The military commission system again shows how it was designed to ensure convictions above all else.5 Under the U.N. Convention, Khadr’s rehabilitation and reintegration into society should have begun years ago. With Khadr spending at least another year in solitary, the rehabilitation process is still a long way off.  

Notes

  1. My thanks to Jack King for briefing me on his observations at Guantánamo Oct. 22-Nov. 1, 2010. His report is scheduled to appear in next month’s issue of The Champion. 
  2. Specifically, the stipulation tracks the language of the Convention on the Rights of the Child, Article 4, word-for-word, preceding each of the Convention’s numbered paragraphs with “Khadr is not” or “Khadr did not. …" 
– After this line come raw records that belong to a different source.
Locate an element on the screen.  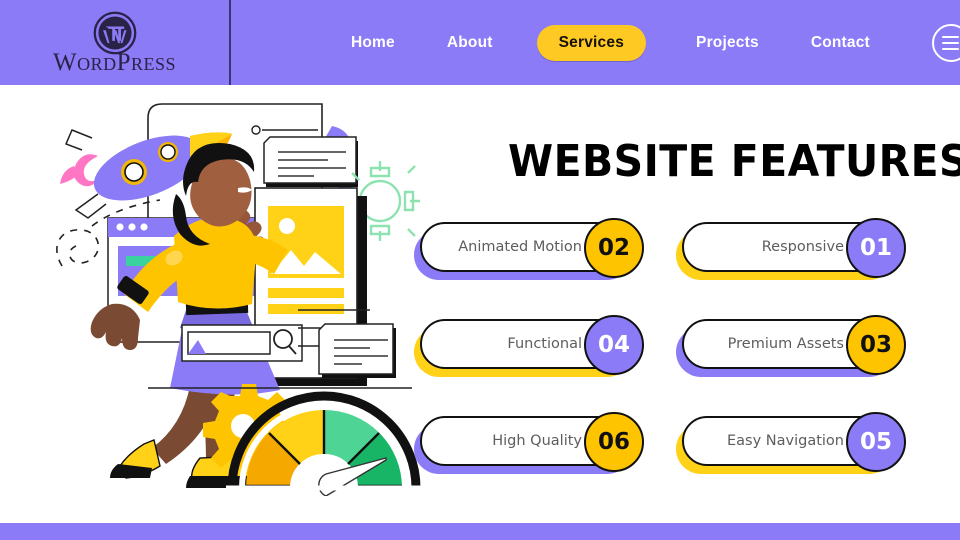
feature-label: High Quality is located at coordinates (537, 441).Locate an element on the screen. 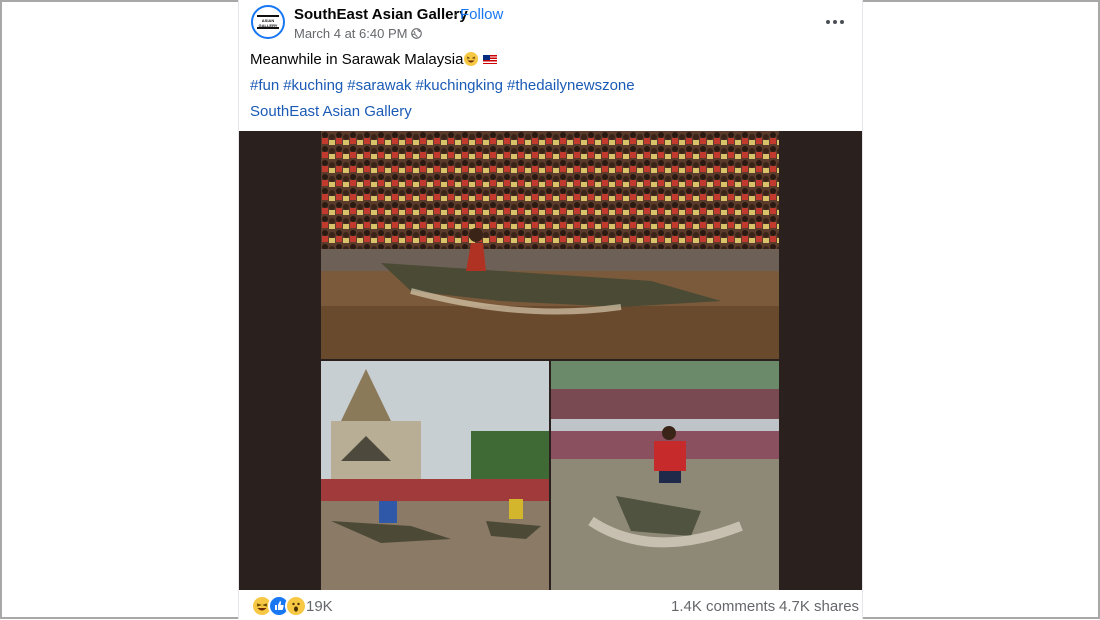 This screenshot has height=620, width=1100. comments-count: 1.4K comments is located at coordinates (723, 606). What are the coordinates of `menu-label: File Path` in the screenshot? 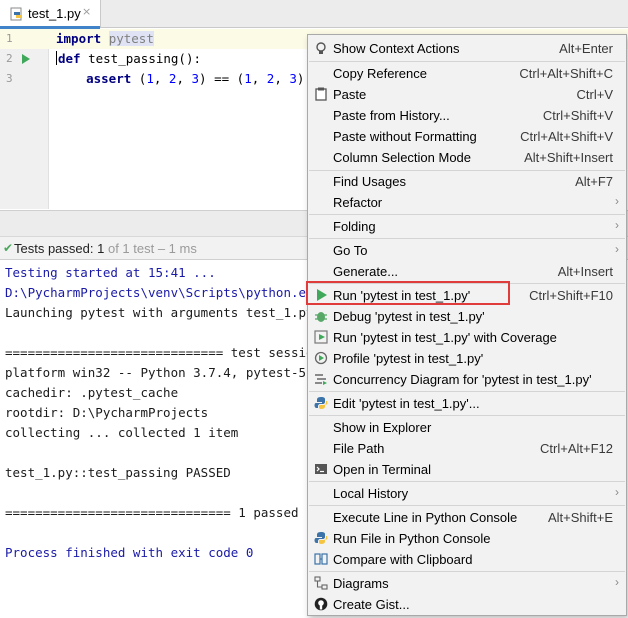 It's located at (359, 448).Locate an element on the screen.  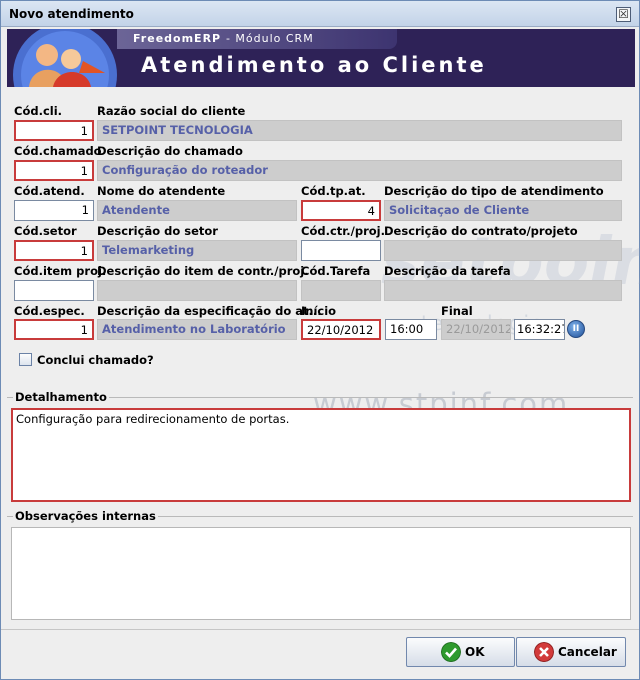
cod-item-label: Cód.item proj. is located at coordinates (60, 271).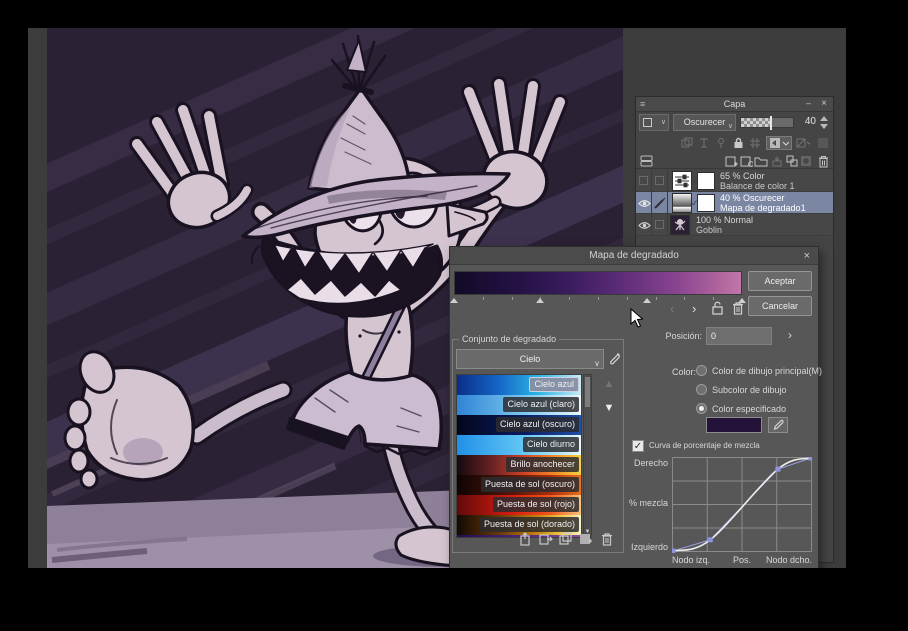 Image resolution: width=908 pixels, height=631 pixels. Describe the element at coordinates (588, 456) in the screenshot. I see `preset-scrollbar: ▼` at that location.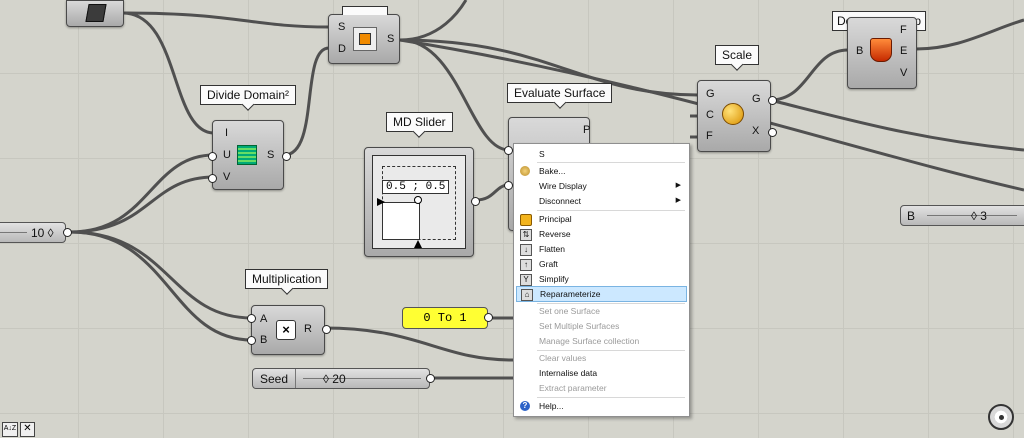  I want to click on input-i: I, so click(226, 133).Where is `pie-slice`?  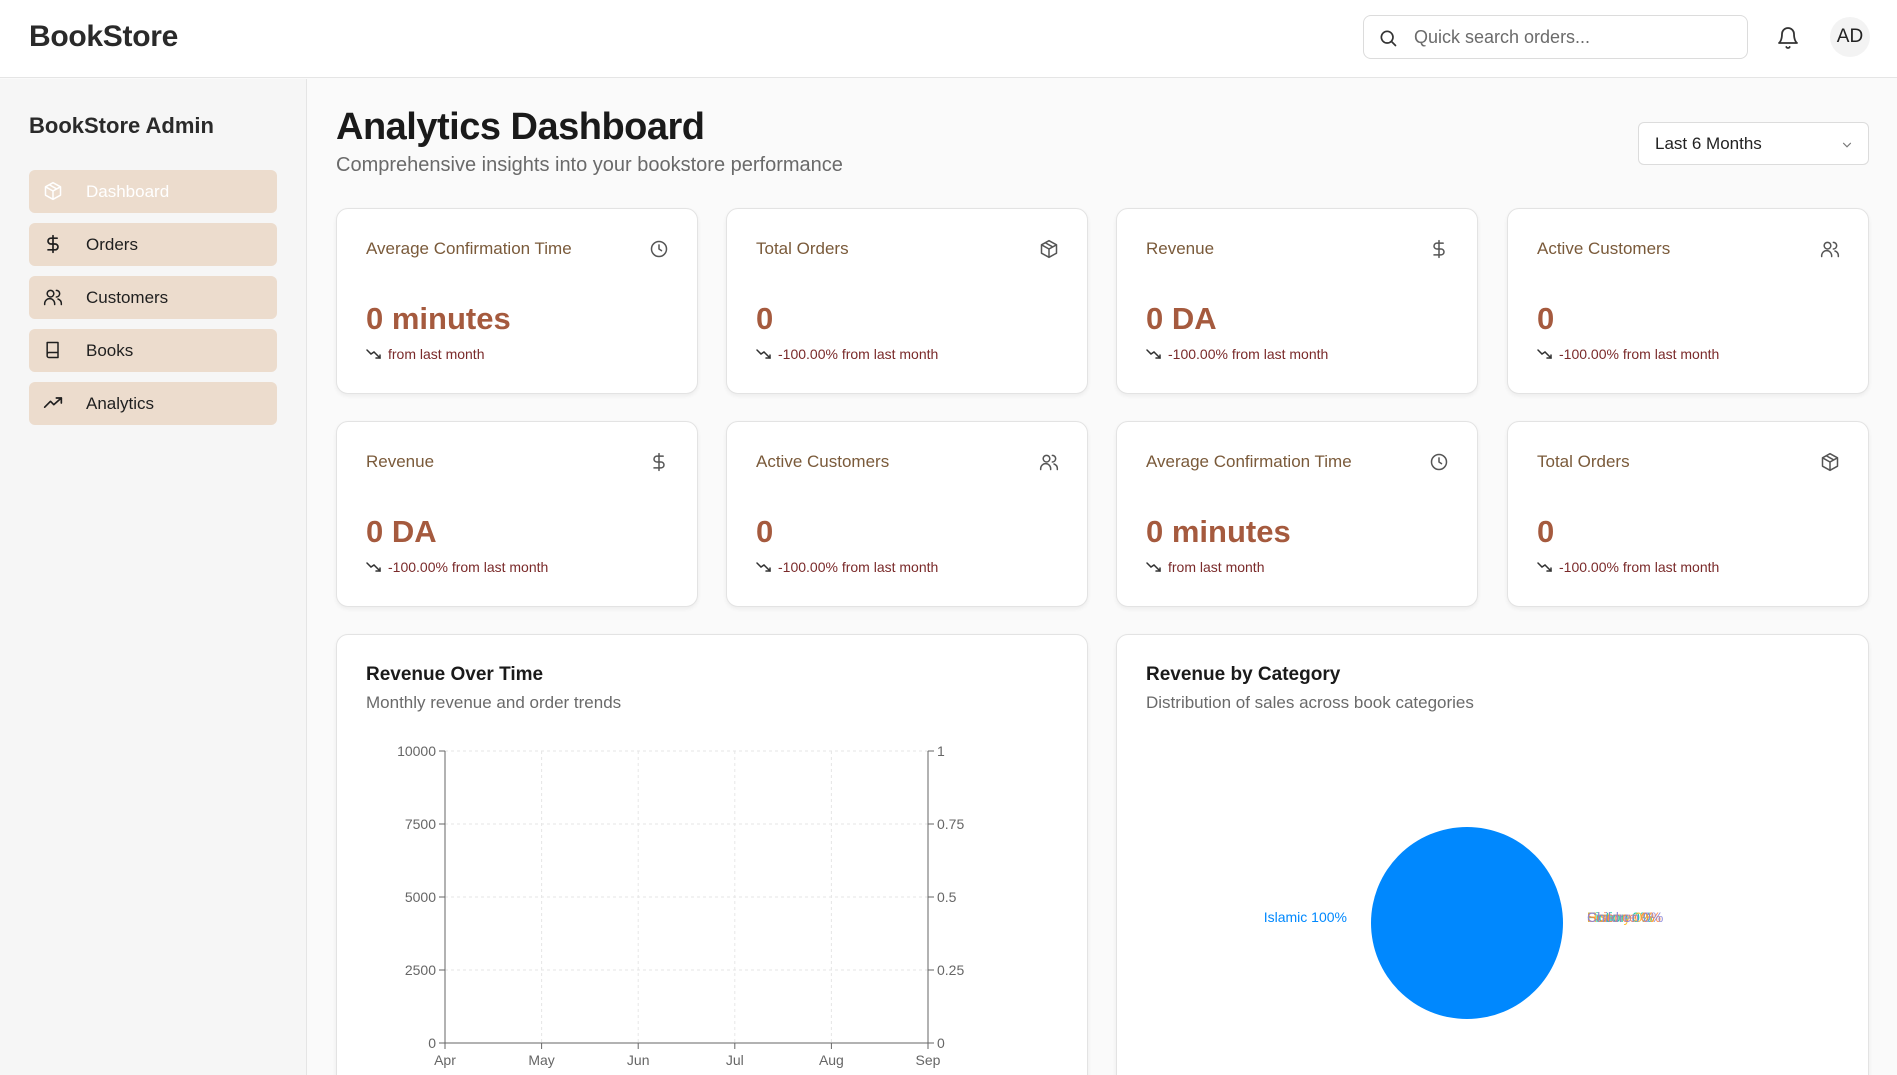
pie-slice is located at coordinates (1467, 923).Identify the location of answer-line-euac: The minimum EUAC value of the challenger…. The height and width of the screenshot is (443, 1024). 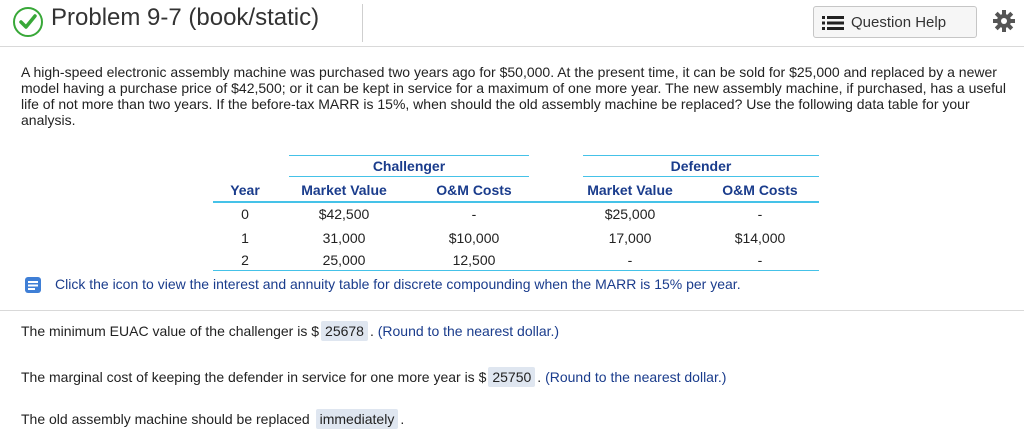
(290, 331).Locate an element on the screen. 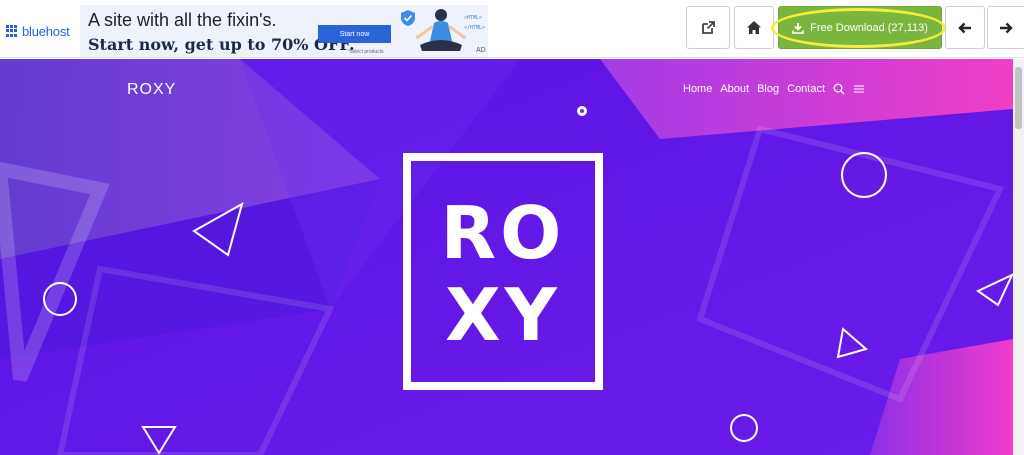 The image size is (1024, 455). external-link-icon is located at coordinates (708, 27).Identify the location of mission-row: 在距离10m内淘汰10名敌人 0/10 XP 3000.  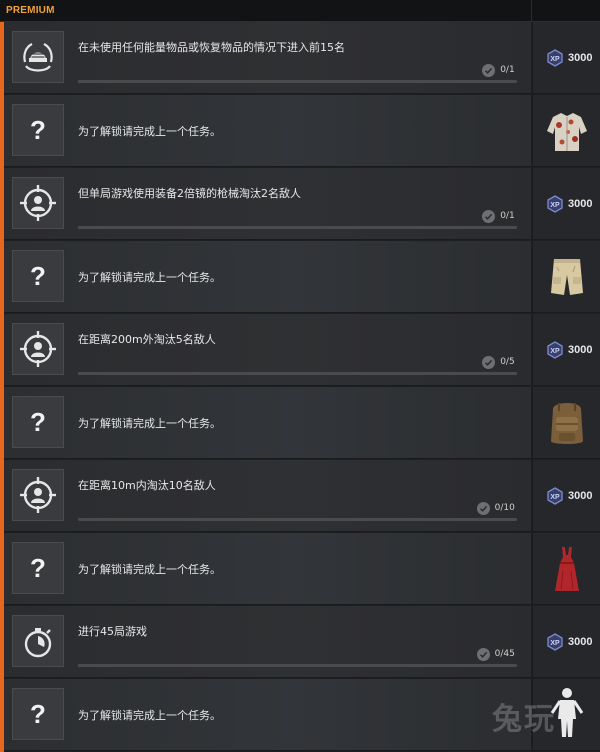
(302, 496).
  3. Part I, Article 1 of the Convention on the Rights of the Child provides: “For the purposes of the present Convention, a child means every human being below the age of eighteen years unless, under the law applicable to the child, majority is attained earlier.” The subsequent Optional Protocol on the involvement of children in armed conflict “condemn[s] with the gravest concern the recruitment, training and use within and across national borders of children in hostilities by armed groups distinct from the armed forces of a State, and recognizing the responsibility of those who recruit, train and use children in this regard” and “[r]ecognizes the special needs of those children who are particularly vulnerable to recruitment or use in hostilities[.]” 
  4. Defense Exhibit BB, Written Unsworn Statement of Omar Khadr, read in open court by the defendant Oct. 29, 2010, submitted Oct. 30, 2010. 
  5. NACDL warned several years ago that the Military Commission Rules were “designed to ensure convictions.” NACDL News, The Champion, March 2007 at 6.